> **Exercise text**
The royal decree-law emphasises that the method to calculate the tax will be optional. The taxpayer will have the choice of the most favourable method. The choices: tax based on the real capital gain obtained when transferring the property — the difference between the sale price and the purchase price — or by the cadastral value and the new coefficients. If the taxpayer demonstrates the real capital gain is less than the calculation with the cadastral value, they can apply the first method. The rule will allow the City Councils to check these calculations to avoid errors or fraud.
The tax reform was necessary so as not to strangle municipal finances. This fiscal figure is the second that contributes the most to local coffers, behind the IBI. The Spanish municipalities received more than 1,700 million for this tax in 2020. In 2019, before the pandemic affected collection, it amounted to 2,519 million for local coffers.
It was not the first judicial setback for capital gains, since two other judgments of 2017 and 2019 had questioned some aspects of the tax. The finance reform now tries to solve them all at once.
The recent ruling noted that the tax was “oblivious to the realities of the housing market,” which had become particularly palpable when home prices plummeted during the Great Recession. In those years, it was common that even selling a house at a loss (that is, for less than what it had cost) would have to pay the tax. The Constitutional Court questioned this in 2017.
Last Wednesday, during the debate on the draft State Budget Law for 2022, Minister Montero said the modification her department was preparing would provide “tranquility and security” for both taxpayers and municipalities. These, who have not been able to collect the tax for 10 days, will have six months to adapt their regulations to the new legal framework. What they have stopped entering since October 26 will not be able to recover.
Time to appeal calculation
Although the ministry had already studied formulas for this, the decree will not be retroactive. But at the same time, the consistories will not face an avalanche of claims because the Constitutional ruling established a shield against that possibility.
When paid through a self-assessment (as is the case in most large municipalities), the taxpayer has a theoretical term of four years to request a review of the amount paid. The court ruling, however, determined it will not be possible to claim amounts not already appealed before the sentence.
The new rule will not be retroactive
The royal decree with the new regulations on capital gains tax that the Council of Ministers plans to approve on Monday will not be retroactive. That will leave a kind of legal vacuum from the moment of the Constitutional Court ruling, October 26, until the decree enters into force.
On Wednesday, the high court published the sentence and full text on its website. Another important date is that of its publication in the BOE, because some legal sources indicate that there are doubts about whether some effects of the ruling take effect from that moment.
In any case, it seems clear the municipalities will face a period in which they could not demand the payment of the tribute. If October 26 is the reference point, and taking into account the decree enters into force on Tuesday, that period would be 15 days.
Translated into collection on the basis of 2019, when the tax contributed 2,519 million to the municipal coffers, that means a loss of just over 100 million. Last year, the pandemic caused a reduction in the collection of capital gains tax of 32% – around €800 million.
*Plusvalia relates only to property and the capital gained from owning a property. It does not include capital gains from other streams.

> **Questions on the material**
A. Summarize the article on the capital gains tax reform in two sentences.
B. Answer these questions using the article on the capital gains tax reform:
(i) How much did Spanish municipalities receive from this tax in 2020?
(ii) How long will municipalities have to adapt their regulations to the new legal framework?
(iii) When the tax is paid through a self-assessment, what is the taxpayer's theoretical term for requesting a review of the amount paid?

Collected data entries

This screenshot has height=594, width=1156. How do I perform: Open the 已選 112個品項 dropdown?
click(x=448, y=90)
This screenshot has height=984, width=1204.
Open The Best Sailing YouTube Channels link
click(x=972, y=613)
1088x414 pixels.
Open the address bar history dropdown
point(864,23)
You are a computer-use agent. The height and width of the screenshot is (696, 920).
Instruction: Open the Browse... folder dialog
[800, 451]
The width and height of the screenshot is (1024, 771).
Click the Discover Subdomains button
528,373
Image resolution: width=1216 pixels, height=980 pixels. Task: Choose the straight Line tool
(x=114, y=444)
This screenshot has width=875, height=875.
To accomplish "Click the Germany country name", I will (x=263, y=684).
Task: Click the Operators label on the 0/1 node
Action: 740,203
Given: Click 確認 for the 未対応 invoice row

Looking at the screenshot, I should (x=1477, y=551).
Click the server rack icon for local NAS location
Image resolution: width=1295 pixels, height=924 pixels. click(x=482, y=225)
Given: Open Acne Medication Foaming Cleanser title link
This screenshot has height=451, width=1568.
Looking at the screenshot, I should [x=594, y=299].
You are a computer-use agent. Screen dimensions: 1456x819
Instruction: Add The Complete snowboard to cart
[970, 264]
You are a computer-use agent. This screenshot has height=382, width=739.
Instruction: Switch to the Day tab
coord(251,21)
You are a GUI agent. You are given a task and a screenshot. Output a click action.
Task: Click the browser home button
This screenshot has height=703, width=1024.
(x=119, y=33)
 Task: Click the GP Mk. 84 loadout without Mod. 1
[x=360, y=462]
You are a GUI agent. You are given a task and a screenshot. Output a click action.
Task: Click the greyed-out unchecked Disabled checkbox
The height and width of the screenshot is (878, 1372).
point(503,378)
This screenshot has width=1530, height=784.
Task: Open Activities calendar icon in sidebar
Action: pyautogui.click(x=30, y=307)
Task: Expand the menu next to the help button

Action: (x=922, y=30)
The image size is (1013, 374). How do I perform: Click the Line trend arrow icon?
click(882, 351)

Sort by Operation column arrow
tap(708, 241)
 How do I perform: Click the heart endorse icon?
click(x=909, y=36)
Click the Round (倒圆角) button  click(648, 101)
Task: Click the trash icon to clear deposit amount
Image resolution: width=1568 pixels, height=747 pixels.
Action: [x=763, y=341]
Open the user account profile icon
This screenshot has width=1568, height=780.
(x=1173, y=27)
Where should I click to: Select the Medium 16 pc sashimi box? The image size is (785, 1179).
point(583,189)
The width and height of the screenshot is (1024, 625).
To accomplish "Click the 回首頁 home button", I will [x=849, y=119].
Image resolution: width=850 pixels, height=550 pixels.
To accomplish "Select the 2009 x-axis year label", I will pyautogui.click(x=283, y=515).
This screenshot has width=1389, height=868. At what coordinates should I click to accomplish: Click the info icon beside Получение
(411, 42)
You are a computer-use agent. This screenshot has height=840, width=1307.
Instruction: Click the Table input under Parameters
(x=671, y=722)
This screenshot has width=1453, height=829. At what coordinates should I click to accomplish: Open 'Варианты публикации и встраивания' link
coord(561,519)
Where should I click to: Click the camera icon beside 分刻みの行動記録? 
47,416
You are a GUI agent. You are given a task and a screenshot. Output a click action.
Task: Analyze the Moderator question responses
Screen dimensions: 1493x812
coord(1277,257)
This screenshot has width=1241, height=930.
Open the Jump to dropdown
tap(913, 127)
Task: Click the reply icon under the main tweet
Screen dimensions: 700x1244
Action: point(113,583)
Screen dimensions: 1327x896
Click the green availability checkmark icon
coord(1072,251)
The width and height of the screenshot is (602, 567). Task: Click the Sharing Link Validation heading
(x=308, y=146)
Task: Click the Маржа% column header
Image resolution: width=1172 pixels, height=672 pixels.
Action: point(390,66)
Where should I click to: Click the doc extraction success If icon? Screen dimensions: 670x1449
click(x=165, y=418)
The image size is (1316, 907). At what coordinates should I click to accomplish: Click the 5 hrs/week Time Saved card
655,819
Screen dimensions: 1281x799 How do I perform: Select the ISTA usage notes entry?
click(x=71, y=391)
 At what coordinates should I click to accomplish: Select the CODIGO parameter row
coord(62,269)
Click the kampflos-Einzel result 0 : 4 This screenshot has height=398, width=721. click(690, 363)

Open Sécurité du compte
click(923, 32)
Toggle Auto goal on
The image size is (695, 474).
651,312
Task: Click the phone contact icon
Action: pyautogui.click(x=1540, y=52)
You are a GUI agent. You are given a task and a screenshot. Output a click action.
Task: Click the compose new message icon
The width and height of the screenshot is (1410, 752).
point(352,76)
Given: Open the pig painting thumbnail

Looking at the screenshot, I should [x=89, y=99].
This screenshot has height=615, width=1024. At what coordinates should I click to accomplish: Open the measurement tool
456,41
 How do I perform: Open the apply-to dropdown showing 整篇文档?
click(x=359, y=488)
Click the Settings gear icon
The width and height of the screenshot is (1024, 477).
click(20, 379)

> **Solved problems**
A. A royal decree-law will let taxpayers choose the more favorable way to calculate the capital gains tax on property: either the real gain between the purchase and sale prices or the cadastral value with new coefficients, with City Councils allowed to check the calculations. The decree will not be retroactive, so municipalities will be unable to demand the tax from the Constitutional Court ruling of October 26 until the decree enters into force, even though the tax is the second-largest contributor to local coffers after the IBI.

B.
(i) More than 1,700 million.
(ii) Six months.
(iii) Four years.